- Exercise details
Copy the lines below exactly. Start at the first and finish with the line containing "You are a computer-use agent. This".

[Saved data entries]
===============

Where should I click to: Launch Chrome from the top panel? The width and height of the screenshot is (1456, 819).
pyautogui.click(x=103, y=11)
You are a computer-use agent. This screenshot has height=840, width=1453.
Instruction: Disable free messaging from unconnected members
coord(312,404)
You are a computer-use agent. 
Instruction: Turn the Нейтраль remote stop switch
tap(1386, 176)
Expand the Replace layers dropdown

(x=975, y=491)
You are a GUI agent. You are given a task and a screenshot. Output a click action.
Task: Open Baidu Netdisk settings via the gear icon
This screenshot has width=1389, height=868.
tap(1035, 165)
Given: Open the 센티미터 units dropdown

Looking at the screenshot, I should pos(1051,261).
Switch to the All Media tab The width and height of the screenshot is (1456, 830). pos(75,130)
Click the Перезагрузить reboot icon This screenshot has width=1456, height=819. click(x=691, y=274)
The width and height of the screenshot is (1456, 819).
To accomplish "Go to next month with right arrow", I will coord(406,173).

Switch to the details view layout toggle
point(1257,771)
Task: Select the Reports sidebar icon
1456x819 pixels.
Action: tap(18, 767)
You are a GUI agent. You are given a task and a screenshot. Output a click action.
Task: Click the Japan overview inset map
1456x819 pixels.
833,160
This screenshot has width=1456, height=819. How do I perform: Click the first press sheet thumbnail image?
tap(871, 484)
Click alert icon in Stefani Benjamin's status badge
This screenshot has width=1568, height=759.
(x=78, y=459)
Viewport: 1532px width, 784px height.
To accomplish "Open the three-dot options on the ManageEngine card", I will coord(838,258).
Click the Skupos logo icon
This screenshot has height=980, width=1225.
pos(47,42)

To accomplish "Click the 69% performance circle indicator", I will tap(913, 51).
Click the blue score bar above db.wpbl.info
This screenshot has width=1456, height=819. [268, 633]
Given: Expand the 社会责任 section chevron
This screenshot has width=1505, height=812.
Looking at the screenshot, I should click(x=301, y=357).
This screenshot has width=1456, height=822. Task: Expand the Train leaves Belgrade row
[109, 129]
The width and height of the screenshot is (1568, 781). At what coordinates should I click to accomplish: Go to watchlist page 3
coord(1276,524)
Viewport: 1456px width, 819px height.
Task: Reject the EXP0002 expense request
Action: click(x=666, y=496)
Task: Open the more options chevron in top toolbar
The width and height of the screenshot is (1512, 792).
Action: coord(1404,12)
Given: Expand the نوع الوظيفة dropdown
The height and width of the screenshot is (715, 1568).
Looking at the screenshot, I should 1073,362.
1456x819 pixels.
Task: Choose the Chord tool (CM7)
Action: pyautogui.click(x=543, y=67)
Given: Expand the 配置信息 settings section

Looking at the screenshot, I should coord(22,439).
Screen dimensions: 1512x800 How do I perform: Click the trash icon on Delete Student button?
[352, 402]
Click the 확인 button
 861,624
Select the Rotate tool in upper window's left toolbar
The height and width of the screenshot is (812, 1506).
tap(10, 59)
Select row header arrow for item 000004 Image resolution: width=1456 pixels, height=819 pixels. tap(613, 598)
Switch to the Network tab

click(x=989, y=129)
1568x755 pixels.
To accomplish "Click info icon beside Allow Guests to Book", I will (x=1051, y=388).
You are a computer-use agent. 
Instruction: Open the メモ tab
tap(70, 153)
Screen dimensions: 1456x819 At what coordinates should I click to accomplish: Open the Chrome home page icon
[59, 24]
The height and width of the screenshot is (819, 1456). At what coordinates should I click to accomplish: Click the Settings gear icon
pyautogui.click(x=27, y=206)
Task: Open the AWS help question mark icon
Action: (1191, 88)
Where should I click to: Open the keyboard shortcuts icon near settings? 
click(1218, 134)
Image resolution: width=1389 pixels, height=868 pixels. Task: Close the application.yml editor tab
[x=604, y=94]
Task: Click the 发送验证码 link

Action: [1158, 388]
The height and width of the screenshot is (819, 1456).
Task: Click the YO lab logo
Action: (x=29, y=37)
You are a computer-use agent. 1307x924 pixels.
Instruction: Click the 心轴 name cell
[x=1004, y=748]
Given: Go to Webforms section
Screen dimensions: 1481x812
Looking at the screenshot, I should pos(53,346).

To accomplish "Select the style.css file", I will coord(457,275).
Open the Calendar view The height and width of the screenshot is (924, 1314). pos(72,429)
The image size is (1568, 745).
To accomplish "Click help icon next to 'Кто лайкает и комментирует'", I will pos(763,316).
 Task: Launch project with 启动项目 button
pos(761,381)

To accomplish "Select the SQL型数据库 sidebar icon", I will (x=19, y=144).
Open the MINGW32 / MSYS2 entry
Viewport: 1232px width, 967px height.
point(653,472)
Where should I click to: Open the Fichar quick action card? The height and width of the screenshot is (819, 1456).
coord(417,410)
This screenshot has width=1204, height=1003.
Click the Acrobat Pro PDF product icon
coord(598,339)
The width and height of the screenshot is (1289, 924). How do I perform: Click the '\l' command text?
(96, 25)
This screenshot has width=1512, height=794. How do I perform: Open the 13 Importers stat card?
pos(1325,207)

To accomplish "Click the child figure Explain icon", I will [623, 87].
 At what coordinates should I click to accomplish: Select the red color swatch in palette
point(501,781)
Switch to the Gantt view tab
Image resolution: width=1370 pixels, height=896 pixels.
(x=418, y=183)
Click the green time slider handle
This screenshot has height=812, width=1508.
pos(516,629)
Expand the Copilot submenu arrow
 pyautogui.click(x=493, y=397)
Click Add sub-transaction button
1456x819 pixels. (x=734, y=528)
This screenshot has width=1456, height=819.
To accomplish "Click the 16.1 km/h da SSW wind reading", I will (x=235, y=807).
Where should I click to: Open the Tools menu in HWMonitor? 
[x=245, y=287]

===============

- Problem solution
Where should I click to: Launch Chrome from the top panel? The width and height of the screenshot is (1456, 819).
pyautogui.click(x=103, y=11)
You are a computer-use agent. This screenshot has height=840, width=1453.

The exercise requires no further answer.